John Oliver Wheeler
Wheeler came from a family of geologists. His father, Edward Oliver Wheeler, participated in the first topographical survey of Mount Everest in 1921, and his grandfather, Arthur Oliver Wheeler, mapped British Columbia’s Selkirk Mountains and the British Columbia-Alberta border.
In 1952, Wheeler joined the Geological Survey of Canada. He worked for them for 39 years. He spent the first 20 years mapping the geology of 100,000 square kilometers. The greatest part of this achievement was the Cordillera from northern Washington to eastern Alaska. He also mapped several regions of the Yukon, including the St. Elias Mountains, and parts of British Columbia, including the Selkirk Mountains. His work has become the foundation of all subsequent Cordilleran mapping studies and set the standard for geological mapping in Canada. In 1968, Wheeler was appointed head of the Survey’s Cordilleran Section.
In the 1970s, Wheeler moved to Ottawa to become a manager. He was promoted to Chief Geologist, with responsibility for the scientific program. In the 1980s he returned to Vancouver to be the General Editor of the new 8-volume edition of the Geology of Canada. He prepared many of the large regional and national maps.
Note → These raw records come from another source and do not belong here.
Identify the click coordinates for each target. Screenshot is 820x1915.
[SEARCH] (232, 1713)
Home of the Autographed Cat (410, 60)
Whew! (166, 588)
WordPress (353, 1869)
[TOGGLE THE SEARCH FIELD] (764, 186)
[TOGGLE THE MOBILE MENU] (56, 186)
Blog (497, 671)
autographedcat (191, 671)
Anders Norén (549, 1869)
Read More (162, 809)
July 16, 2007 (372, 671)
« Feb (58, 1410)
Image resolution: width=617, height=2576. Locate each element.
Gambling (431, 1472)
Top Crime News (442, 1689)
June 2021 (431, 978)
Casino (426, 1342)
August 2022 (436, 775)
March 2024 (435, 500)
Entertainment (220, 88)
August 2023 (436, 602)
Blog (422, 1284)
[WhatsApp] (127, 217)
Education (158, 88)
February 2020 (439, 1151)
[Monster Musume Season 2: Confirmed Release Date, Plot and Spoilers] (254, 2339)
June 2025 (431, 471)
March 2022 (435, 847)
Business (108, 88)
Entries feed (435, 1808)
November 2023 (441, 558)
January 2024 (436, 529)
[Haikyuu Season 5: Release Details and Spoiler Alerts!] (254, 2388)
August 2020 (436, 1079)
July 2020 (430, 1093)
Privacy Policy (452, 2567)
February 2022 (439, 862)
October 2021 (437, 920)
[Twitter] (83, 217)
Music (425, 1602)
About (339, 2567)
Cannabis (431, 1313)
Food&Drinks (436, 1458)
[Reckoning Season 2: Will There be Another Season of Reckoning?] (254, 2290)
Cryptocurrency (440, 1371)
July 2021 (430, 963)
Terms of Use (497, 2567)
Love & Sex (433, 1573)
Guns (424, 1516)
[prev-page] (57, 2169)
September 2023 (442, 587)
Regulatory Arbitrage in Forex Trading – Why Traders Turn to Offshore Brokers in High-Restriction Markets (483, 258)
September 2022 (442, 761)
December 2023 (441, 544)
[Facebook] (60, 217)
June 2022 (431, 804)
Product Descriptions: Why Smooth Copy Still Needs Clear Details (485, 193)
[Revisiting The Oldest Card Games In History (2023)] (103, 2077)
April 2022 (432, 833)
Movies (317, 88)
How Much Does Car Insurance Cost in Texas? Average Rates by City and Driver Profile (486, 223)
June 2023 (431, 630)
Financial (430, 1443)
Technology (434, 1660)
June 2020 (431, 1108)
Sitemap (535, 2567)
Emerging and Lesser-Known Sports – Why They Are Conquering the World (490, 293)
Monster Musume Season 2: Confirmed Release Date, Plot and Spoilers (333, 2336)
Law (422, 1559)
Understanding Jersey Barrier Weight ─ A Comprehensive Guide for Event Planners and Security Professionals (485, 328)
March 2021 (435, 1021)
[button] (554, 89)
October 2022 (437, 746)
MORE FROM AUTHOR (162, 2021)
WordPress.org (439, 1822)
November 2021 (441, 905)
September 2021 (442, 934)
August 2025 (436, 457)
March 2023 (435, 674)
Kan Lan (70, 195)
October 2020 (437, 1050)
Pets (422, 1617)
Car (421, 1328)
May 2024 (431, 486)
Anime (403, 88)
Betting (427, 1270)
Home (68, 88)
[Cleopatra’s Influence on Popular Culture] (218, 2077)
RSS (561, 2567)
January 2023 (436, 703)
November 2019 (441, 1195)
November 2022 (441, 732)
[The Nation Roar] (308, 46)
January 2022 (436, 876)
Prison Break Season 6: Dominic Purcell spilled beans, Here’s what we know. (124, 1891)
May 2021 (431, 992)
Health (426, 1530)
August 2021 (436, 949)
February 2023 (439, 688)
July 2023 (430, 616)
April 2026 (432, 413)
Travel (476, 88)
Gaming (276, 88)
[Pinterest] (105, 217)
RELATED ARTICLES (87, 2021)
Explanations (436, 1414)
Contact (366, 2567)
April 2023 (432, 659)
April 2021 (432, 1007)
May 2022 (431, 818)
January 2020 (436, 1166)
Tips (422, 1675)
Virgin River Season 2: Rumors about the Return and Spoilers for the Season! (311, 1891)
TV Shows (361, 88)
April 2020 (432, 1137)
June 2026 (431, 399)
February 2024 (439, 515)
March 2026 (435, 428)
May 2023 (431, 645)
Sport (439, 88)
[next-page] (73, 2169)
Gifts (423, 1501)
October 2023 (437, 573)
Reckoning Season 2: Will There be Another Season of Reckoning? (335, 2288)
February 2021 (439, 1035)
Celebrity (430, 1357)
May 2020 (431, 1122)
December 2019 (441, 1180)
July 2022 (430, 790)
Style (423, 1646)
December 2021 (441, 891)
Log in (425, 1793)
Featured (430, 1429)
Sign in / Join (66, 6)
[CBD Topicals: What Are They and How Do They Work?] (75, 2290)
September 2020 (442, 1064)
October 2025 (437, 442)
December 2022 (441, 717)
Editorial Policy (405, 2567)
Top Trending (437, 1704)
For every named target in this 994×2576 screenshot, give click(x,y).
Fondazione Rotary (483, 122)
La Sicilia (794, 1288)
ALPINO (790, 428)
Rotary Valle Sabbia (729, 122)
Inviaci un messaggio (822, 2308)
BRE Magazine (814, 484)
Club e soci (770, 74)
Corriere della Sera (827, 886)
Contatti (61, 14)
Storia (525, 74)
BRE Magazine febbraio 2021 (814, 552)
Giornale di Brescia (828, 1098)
In the early 1980s, he lobbied for establishment of the Lithoprobe project. This 20-year project performed geoscientific studies on and mapped the deep seismic transects of Canada’s crust. He served as chairman of Lithoprobe’s steering committee for two years.
Wheeler retired in 1990. He works as an emeritus research scientist at the Geological Survey of Canada and on the Geological Map of North America.
Geological Association of Canada
Wheeler became a member of the Geological Association of Canada in 1957. He was a Councillor from 1968-1972. He served as President from 1970-1971.
- 2002 awarded the Massey Medal by the Royal Canadian Geographical Society
- 2003, awarded the Logan Medal by the Geological Association of Canada
- awarded an Honorary Doctorate of Science (honoris causa) at the University of British Columbia.